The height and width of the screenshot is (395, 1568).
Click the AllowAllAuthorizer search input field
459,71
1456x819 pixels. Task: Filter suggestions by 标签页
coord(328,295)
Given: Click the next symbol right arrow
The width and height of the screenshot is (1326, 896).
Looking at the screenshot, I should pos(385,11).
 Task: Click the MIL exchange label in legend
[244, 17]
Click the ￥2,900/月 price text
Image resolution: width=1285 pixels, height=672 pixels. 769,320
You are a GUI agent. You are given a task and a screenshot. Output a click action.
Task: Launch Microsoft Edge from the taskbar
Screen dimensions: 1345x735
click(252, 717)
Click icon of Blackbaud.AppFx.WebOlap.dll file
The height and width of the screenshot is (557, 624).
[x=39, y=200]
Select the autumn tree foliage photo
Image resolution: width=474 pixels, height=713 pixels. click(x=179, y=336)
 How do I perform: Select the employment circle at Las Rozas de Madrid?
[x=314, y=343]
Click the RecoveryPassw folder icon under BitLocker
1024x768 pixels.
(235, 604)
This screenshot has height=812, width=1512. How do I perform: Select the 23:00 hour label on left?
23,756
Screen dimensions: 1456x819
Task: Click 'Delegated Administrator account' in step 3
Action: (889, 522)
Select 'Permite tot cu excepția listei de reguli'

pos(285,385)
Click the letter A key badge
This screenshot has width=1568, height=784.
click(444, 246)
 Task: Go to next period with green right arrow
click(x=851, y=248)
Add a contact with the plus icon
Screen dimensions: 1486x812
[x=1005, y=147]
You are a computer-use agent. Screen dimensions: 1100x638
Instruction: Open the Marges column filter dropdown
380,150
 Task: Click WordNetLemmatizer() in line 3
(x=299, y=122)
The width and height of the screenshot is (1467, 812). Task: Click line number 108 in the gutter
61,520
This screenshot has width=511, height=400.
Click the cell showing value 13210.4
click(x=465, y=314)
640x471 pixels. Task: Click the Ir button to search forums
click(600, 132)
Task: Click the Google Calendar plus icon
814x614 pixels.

————

AIM
Starting at the line that contains "640x471 pixels. Task: Click" and ending at the end of the records, write those lines out again, requests included. Rescale every coordinate in the answers by multiplying it by 1.65 and rounding to a whole number, with halves rounded up.

EXERCISE SOLUTION
640x471 pixels. Task: Click the Ir button to search forums
click(990, 218)
Task: Click the Google Calendar plus icon
814x614 pixels.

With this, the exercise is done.